Speckle Park beef is sold in cryovac packs, typically as steaks, roasts and sausages, with a fillet steak costing about $15.
The Ellis family hopes it might one day produce enough Speckle Park beef to supply local restaurants but doesn’t expect to produce enough to supply wholesale or export markets.
THREE DECADES IN WINE
Earlier this year, the Ellis family celebrated 30 years as wine makers. It was an occasion for much celebrating, yarning and laughter and, for John, an opportunity to look back at the highs and lows of an amazing business and to share some advice.
John on a thirty-year celebration:
There’s a lot of pride. When we bought this place it was just a bare paddock. It had no fences … just a mixture of kangaroos, wild horses, wombats, echidnas and a few koalas. Nothing else … no roads, no fences, no telephone, no electricity, no buildings, no grapevines – none of that. So in 30 years we can tangibly see what we have achieved and there’s a lot of pride in that.
His best and worst decisions:
At one point we consciously decided we didn’t want to work for anyone else. It was the best decision but it was also the worst really, because it coincided precisely with the share market crash in 1987. We bought this property and realised we had to get outsider funds to create the core business. We had that all lined up when the share market crashed. We ended up in a whole stack of debt and have been wallowing in that ever since. But we’re climbing our way out of it slowly.
The rocky wine road:
As an industry to work in and succeed in, it is a struggle, particularly the past six or seven years that have been awful with oversupply keeping prices depressed. That’s testing everybody’s bottom line and their ability to go on funding their business. We have been up and down in models of size and scope with our products. We have now settled on a smaller model with nine employees instead of 25, with a $2 million turnover instead of $5 million. That’s working a lot better.
Chinese wine market (about a third of their wine goes to China):
One of the issues with the Chinese is that they have no issue with drinking. We have an anti-alcohol lobby in Australia. But they have a culture of drinking. It’s about celebrating. And they have been drinking this incredible stuff. They call it white wine, but it’s actually rice spirit and it’s 50 per cent alcohol and it’s rocket fuel. I really don’t enjoy it at all. So it’s pretty easy to transit them from that to something that’s much better.
Starting a new farm venture:
Either you have the capital to do it or you don’t really. The best advice is that if you rely on borrowed money, (be aware) the next thing could be the interest rate. (It could be) 22 per cent or something like that.

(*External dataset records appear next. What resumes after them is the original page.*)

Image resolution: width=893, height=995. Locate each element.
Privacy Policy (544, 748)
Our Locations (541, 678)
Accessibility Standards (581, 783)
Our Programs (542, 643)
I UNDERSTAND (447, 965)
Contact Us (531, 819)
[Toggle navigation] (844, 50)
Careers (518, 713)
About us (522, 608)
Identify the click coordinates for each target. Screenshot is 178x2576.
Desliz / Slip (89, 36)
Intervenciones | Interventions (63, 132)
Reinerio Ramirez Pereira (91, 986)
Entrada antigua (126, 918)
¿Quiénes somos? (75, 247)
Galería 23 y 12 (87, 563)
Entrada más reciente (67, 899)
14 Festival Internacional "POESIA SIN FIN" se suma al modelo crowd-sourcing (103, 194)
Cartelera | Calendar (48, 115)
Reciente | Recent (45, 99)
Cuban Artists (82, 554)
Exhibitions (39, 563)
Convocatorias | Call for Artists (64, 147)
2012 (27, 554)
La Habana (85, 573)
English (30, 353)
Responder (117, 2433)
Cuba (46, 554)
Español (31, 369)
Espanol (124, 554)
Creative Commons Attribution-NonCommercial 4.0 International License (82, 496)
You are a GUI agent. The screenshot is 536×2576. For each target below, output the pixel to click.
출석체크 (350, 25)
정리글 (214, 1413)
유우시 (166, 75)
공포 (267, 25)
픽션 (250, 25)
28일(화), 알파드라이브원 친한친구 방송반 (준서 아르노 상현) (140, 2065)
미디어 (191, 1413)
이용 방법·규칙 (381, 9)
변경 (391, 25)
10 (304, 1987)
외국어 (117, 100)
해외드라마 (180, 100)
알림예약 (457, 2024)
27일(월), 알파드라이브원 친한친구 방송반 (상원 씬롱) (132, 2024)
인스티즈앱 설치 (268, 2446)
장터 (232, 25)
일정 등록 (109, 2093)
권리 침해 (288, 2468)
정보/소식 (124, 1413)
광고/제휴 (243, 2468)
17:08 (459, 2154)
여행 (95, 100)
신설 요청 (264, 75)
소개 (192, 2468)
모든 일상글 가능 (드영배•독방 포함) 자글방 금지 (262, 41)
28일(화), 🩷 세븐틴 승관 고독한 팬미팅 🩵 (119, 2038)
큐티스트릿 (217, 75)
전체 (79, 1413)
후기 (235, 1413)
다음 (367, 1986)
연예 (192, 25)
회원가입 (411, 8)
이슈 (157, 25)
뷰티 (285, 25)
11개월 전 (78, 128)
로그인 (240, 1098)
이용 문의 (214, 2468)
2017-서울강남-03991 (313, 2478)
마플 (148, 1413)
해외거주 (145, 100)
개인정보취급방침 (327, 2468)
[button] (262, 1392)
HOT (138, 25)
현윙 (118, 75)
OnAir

And if you have to find a partner to help you achieve that aim, be very careful about who your partner is. We’ve had the best and the worst partners.
Handing over company reins:
I have put pressure on Rob and Ruth to come up with the plans, all the budgeting and things that you have to do in business. Otherwise you’re flying by the seat of your pants and that’s very dangerous. I’d love to see a space where either Ruth or Rob could go away and do an MBA and come back with more (knowledge) than I’ve got. That’s what Rob has done as a wine maker. He has come back into the business with more than I had to offer. Working around the world in other wineries and having a pretty clear picture of what he wants to do. I’ve never had the experience Ruthie’s had in sales and marketing. I’ve had Annie instead and she’s a natural at that.
Nearly going broke:
We were at the point where I had to get advice as to whether I was solvent or not. That’s how close it was. The answer was, ‘well, as long as the people you’re owing money to are happy not to be paid now, you’re still solvent. So go talk to them. And it mustn’t get any worse’. I had to do that twice in the life of the winery. And both times we put ourselves into virtual administration – but we were the administrators. And that meant we weren’t paying anyone to be the administrator. And we came out the other end of that.
Business and family:
What we’re really celebrating after 30 years is that we have created an ongoing formula and it’s about our family. That’s the best bit. But it’s still definitely a business because it’s got a lot of mouths to feed. The annual payroll is huge. You have got to keep it ticking over.